Впервые опубликованный полный сборник рассказов Андрея Макаревича, написанных в период с 2007 по 2020 год. Наброски из прошлого и настоящего передают ритмику жизни, заметки и наблюдения, выявляют различные стороны человеческого бытия. Яркие, колкие и ироничные рассказы дарят энергию, пищу для размышлений и лишний повод для радости.
Приведённый ознакомительный фрагмент книги Рассказы. Старые и новые предоставлен нашим книжным партнёром — компанией ЛитРес.
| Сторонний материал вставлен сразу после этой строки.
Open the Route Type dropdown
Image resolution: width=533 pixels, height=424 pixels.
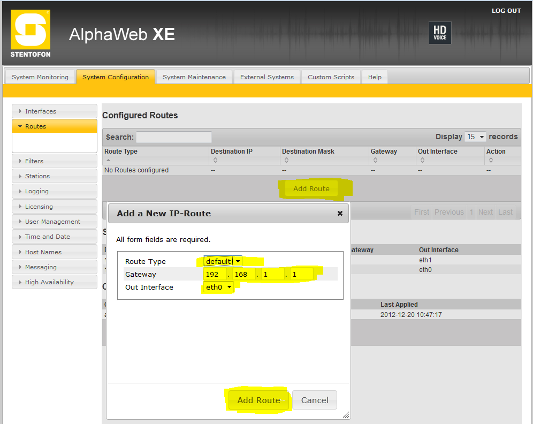point(223,261)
Купить и скачать полную версию книги в форматах FB2, ePub, MOBI, TXT, HTML, RTF и других
Барабаны
Вообще-то, это самый первый, самый древний музыкальный инструмент. В тот момент, когда прачеловек испытал потребность произвести звук с целью создания звука, он ударил палкой по пустому внутри дереву. И очень долгое время музыка барабанов служила отнюдь не для удовольствия, с помощью барабанов общались с богами и духами (значительно позже с ними шли в бой, уже забыв о том, что призывают ими в этот момент богов и духов в помощь, просто маршировать легче). Буддисты и шаманы используют барабаны и бубны по назначению до сих пор.
До сих пор мы говорили о музыке только как о мелодии. А ведь есть еще ритм. И что пришло к человеку раньше?
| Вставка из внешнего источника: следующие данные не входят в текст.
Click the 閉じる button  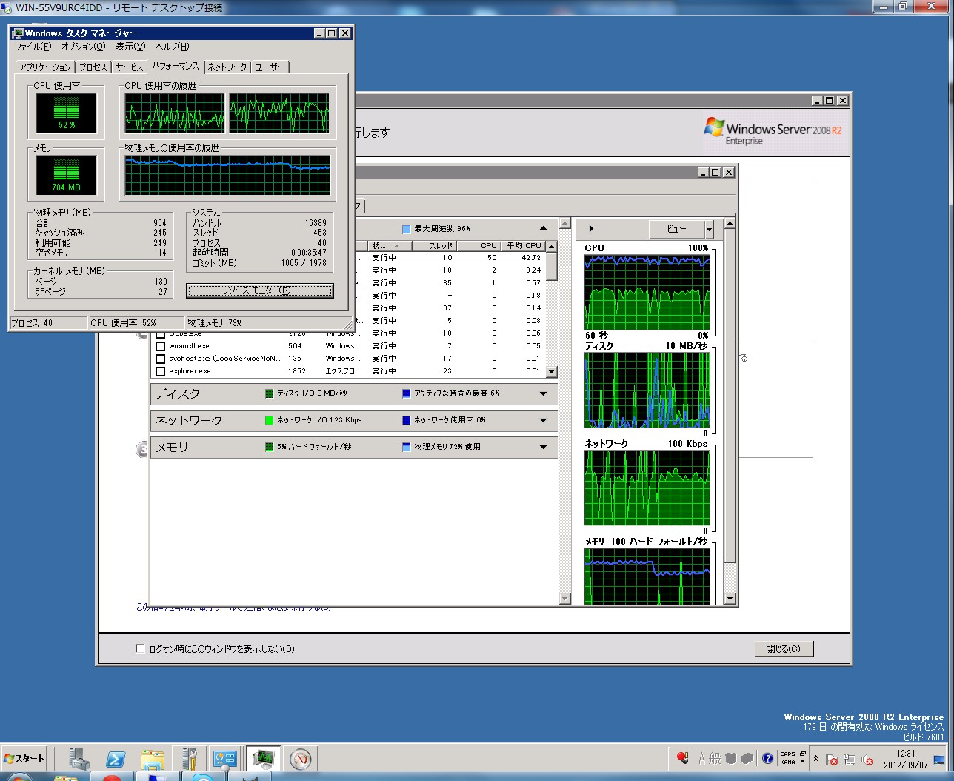coord(783,648)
Мир, в котором мы живем, пронизан ритмами. Солнце всходит и заходит, зима сменяет осень, чтобы вслед за ней пришла весна, волны накатывают на берег — всё это ритмы. Внутри каждого из нас стучит и не умолкает самый главный ударный инструмент — сердце, и мы живы, пока слышим его удары. Переплетение ритмов разной частоты создает сложнейшую паутину, в которой мы существуем, сами того не осознавая и не ощущая, вернее, не давая оценку своим ощущениям.
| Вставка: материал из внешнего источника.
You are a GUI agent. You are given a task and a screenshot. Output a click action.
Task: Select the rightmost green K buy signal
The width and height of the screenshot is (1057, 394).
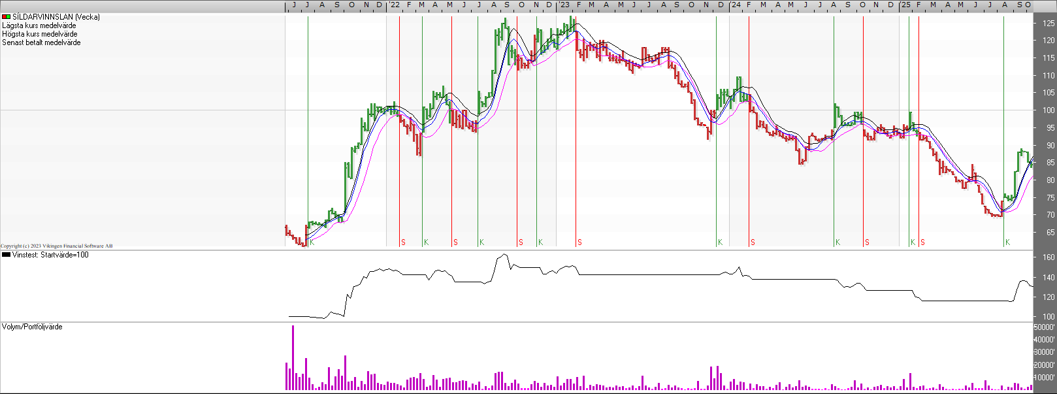click(x=1008, y=242)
Мне кажется, что воздействие звуковых частот на человека изучено больше, чем воздействие ритмов. Хотя, строго говоря, частота — это тоже ритм: количество герц — количество колебаний в секунду. Известно, что частота 8 герц способна вызвать у человека чувство безотчетного страха, а усиленные 6 герц чуть ли не смертельны. А вот композиторам известно, что темп 120 (то есть сто двадцать ударов в минуту) — коронный темп музыки в стиле «диско» — залог успеха будущего шлягера. Почему?
Знаете, что такое резонанс? Это когда колебания (или ритмы) разных носителей совпадают и от этого многократно усиливаются и раскачивают друг друга. Поэтому взводу солдат, марширующему по мосту, приказывают сбить ногу — колебания моста могут войти в резонанс с маршем и мост развалится — такие случаи бывали. Люди, занимающиеся спортом, знают: какой у них пульс после пробежки? Правильно, 120. А после получаса скакания на дискотеке? Правильно. И что происходит? Нет, мы, конечно, не разваливаемся — мы не мост. Но резонируем хорошо.
А у черных еще интереснее. Установлено, что под воздействием ритма в их организмах вырабатывается меланин — вещество, влияющее на пигментацию и одновременно стимулирующее практически все процессы в организме. Негры могут танцевать сутками, питаясь ритмом, слыша кожей. Может, они поэтому такие черные? И танцуют они получше нас.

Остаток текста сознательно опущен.